→ PROBLEM TO SOLVE:
Go through the following data and transcribe exactly the stretch of lines from the one holding "Privacy Policy (98, 2305)" to the one holding "C14/C in Carbon Dioxide (352, 373)", both included.

→ INFORMATION:

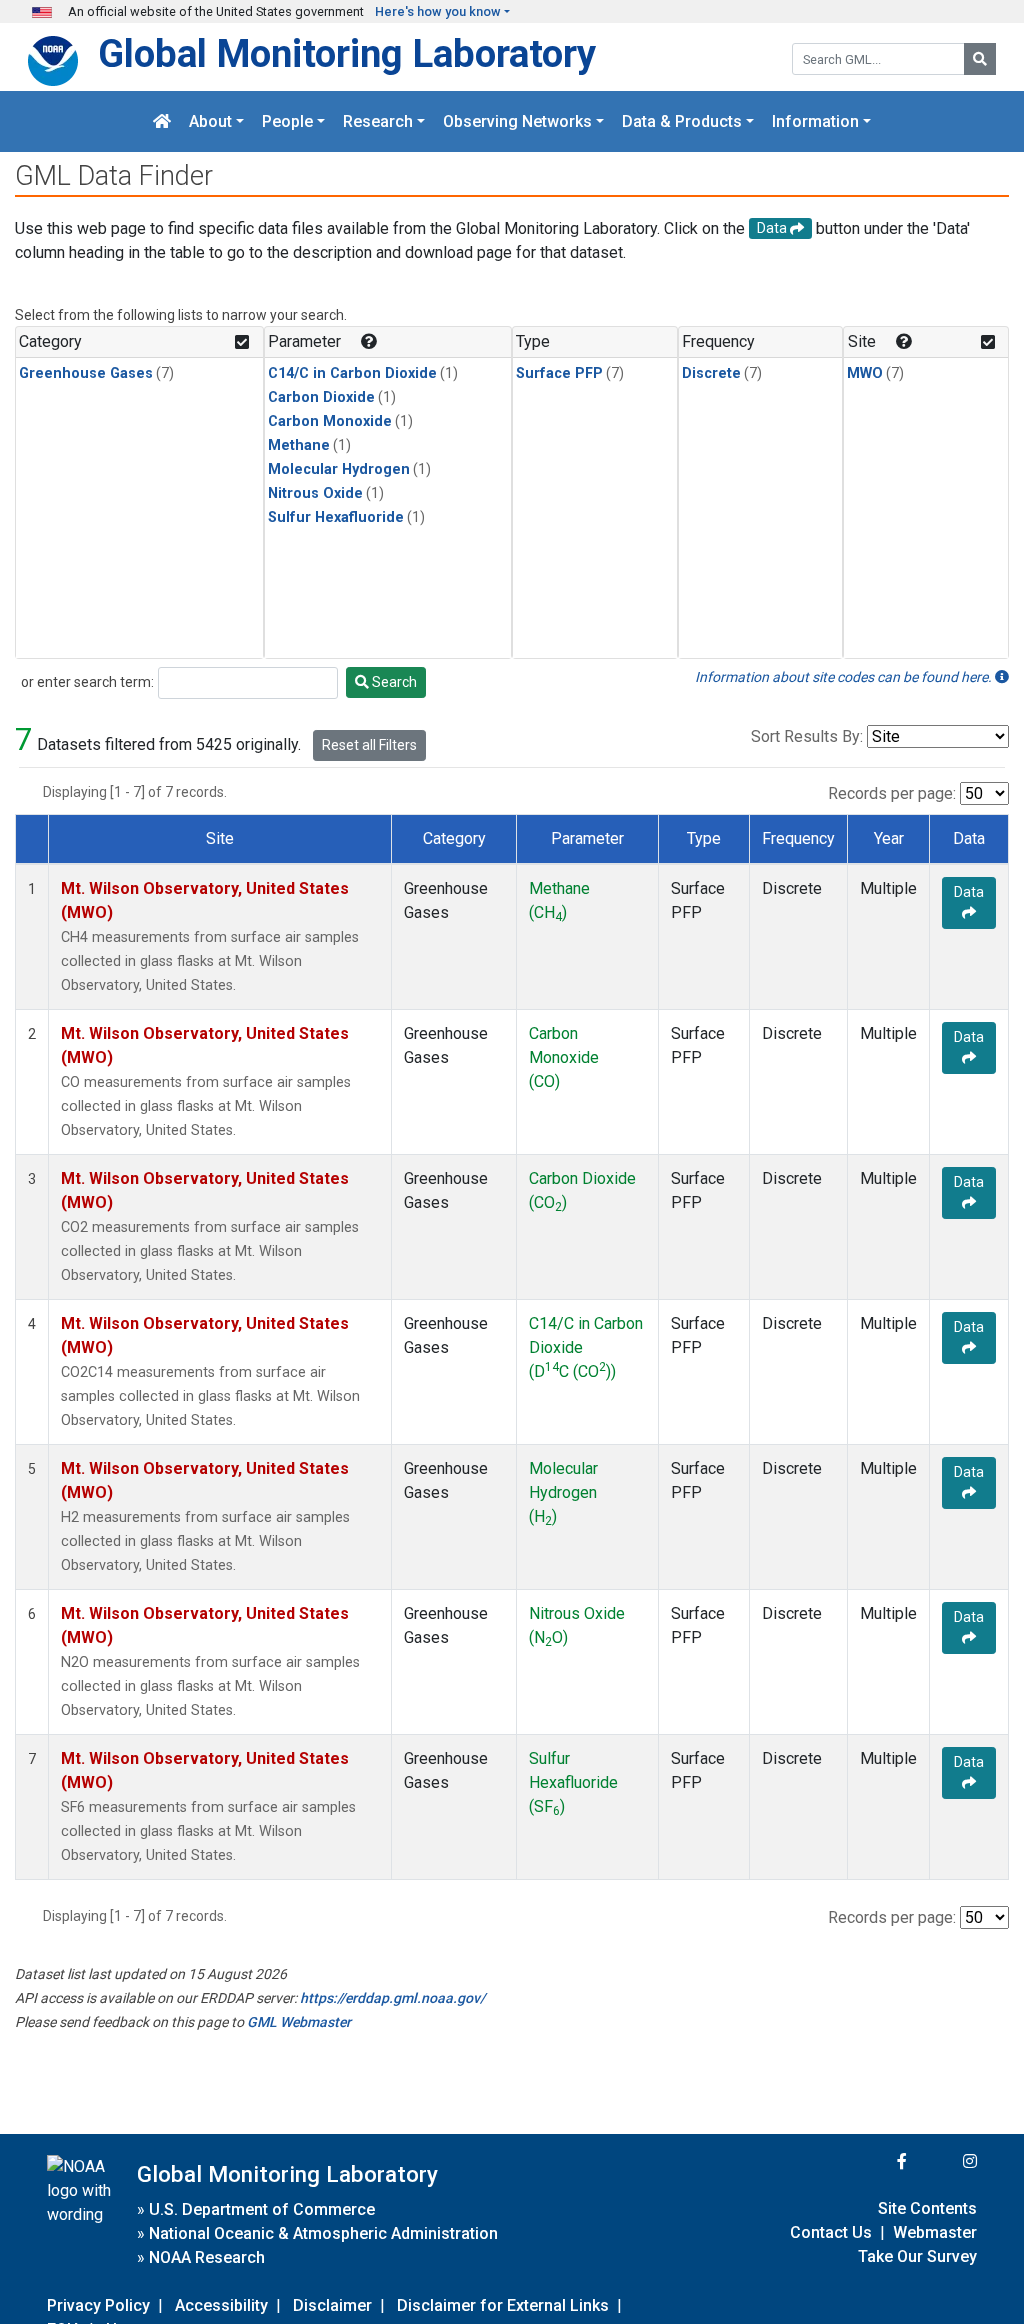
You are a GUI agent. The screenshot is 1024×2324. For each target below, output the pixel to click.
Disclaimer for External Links (503, 2305)
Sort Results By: (807, 736)
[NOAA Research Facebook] (875, 2161)
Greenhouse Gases (86, 373)
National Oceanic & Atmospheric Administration (323, 2233)
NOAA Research (207, 2257)
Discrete (711, 373)
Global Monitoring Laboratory (347, 53)
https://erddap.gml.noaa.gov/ (392, 1998)
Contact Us (831, 2232)
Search (393, 682)
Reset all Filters (369, 745)
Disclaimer (332, 2305)
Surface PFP (559, 373)
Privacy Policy (98, 2305)
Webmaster (935, 2232)
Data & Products (682, 121)
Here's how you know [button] (438, 11)
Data (969, 892)
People (287, 121)
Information (815, 121)
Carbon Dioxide (321, 397)
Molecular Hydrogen (339, 469)
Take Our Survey (917, 2256)
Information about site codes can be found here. (845, 677)
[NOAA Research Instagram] (944, 2161)
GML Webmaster (299, 2022)
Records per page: (892, 793)
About (210, 121)
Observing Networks (517, 121)
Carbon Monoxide (330, 421)
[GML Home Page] (162, 121)
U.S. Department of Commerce (262, 2209)
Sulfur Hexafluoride (336, 517)
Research (378, 121)
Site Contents (927, 2208)
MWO (865, 373)
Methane (299, 445)
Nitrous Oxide (315, 493)
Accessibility (221, 2305)
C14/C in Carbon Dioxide (352, 373)
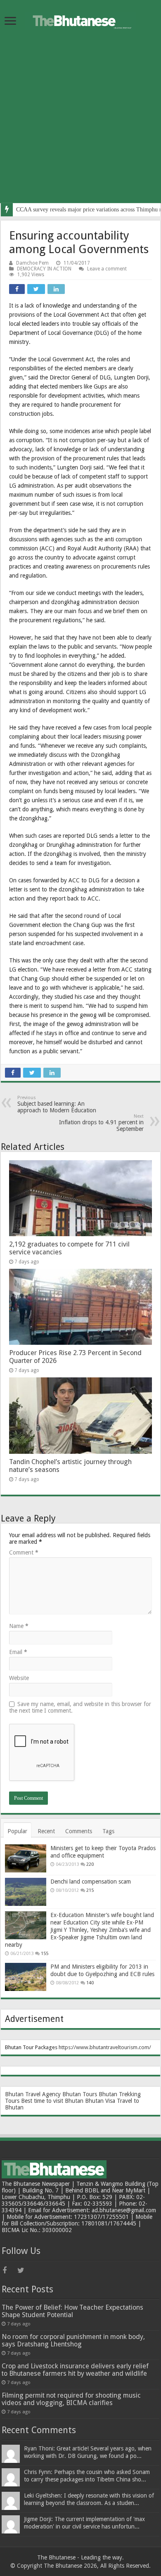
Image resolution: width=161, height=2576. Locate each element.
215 (90, 1890)
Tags (108, 1831)
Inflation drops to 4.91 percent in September (101, 1123)
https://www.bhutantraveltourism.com (104, 2047)
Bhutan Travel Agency (33, 2094)
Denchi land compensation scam (90, 1881)
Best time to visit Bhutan (52, 2100)
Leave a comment (107, 269)
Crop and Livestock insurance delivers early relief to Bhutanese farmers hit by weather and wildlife (75, 2369)
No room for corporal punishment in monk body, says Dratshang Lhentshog (73, 2340)
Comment (23, 1552)
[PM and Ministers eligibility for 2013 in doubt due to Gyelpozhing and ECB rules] (25, 1977)
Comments (78, 1831)
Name (18, 1626)
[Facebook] (9, 2270)
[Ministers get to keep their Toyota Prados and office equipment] (25, 1858)
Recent (46, 1831)
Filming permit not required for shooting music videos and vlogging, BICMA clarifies (71, 2399)
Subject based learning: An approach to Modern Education (56, 1104)
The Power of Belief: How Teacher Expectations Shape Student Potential (72, 2311)
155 (44, 1953)
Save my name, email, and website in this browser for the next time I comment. (80, 1707)
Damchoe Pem (32, 263)
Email (18, 1652)
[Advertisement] (80, 122)
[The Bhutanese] (80, 19)
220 (90, 1864)
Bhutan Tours (79, 2094)
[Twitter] (24, 2270)
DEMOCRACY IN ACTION (44, 269)
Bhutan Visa (100, 2100)
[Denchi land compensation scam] (25, 1892)
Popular (17, 1831)
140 (90, 1983)
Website (19, 1678)
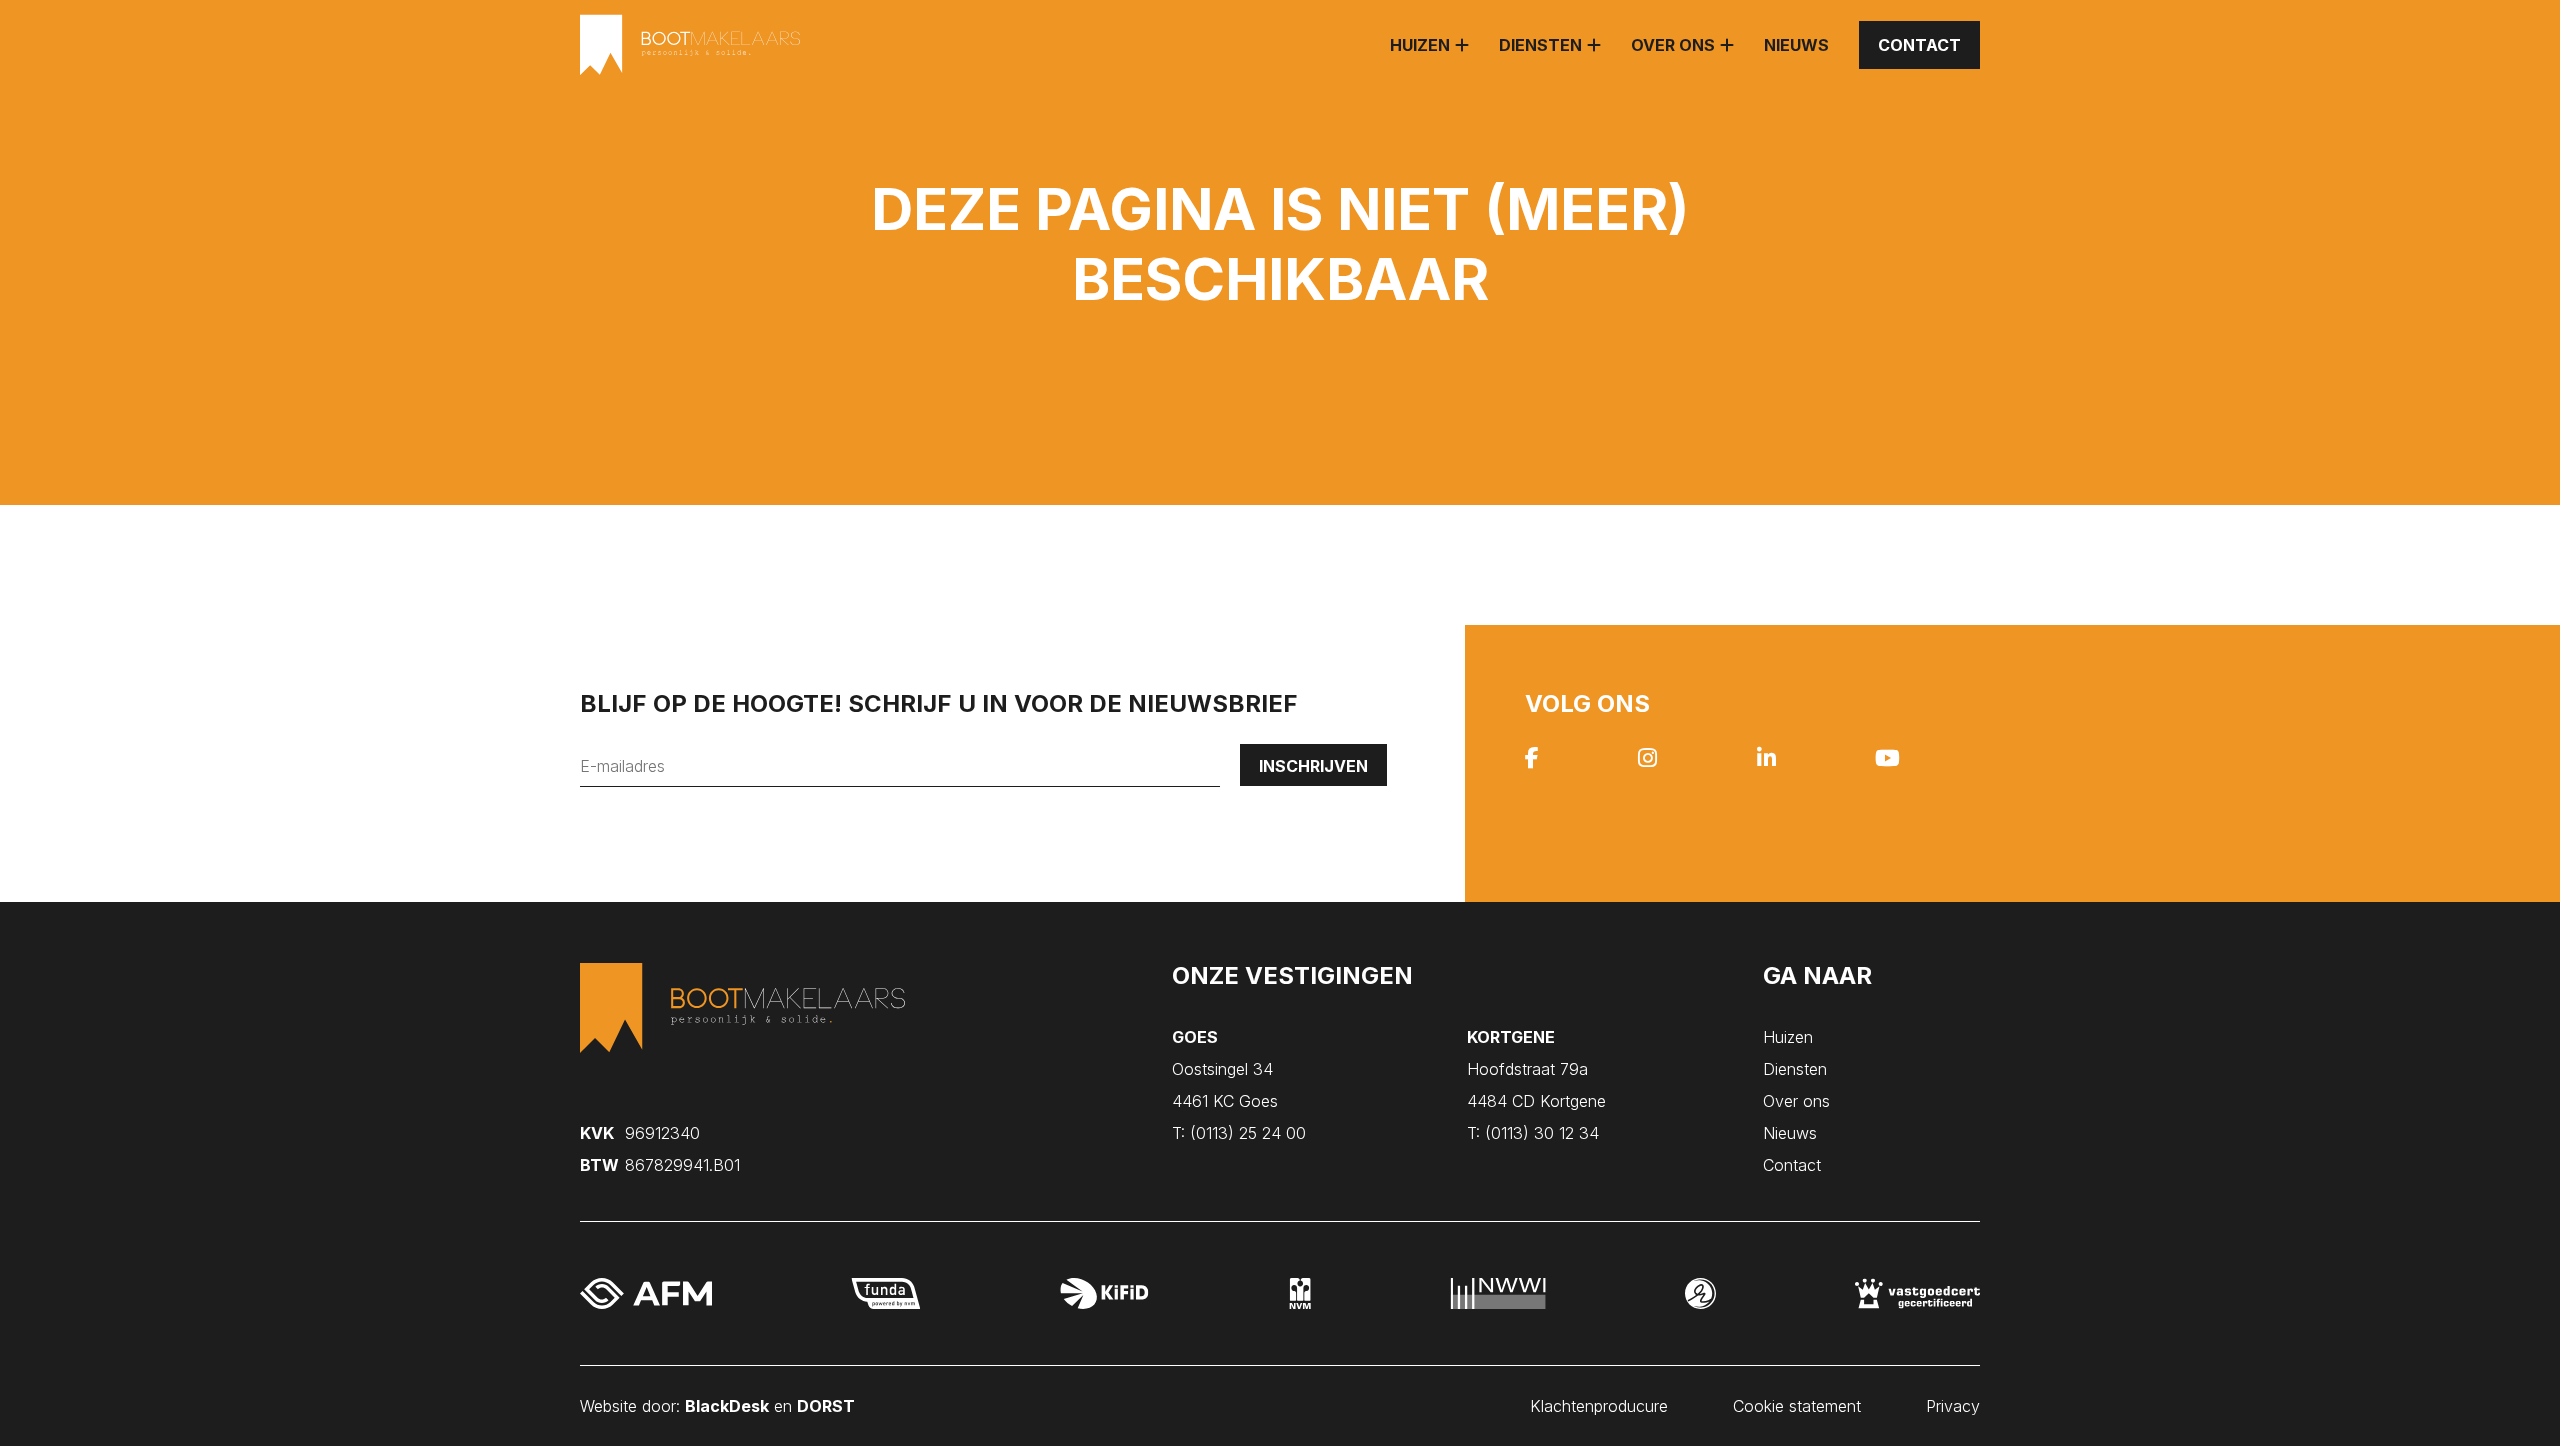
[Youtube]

→ SOLUTION BELOW:
Privacy Policy (98, 2305)
Webmaster (935, 2232)
Data & Products (682, 121)
Here's how you know [button] (438, 11)
Data (969, 892)
People (287, 121)
Information (815, 121)
Carbon Dioxide (321, 397)
Molecular Hydrogen (339, 469)
Take Our Survey (917, 2256)
Information about site codes can be found here. (845, 677)
[NOAA Research Instagram] (944, 2161)
GML Webmaster (299, 2022)
Records per page: (892, 793)
About (210, 121)
Observing Networks (517, 121)
Carbon Monoxide (330, 421)
[GML Home Page] (162, 121)
U.S. Department of Commerce (262, 2209)
Sulfur Hexafluoride (336, 517)
Research (378, 121)
Site Contents (927, 2208)
MWO (865, 373)
Methane (299, 445)
Nitrous Oxide (315, 493)
Accessibility (221, 2305)
C14/C in Carbon Dioxide (352, 373)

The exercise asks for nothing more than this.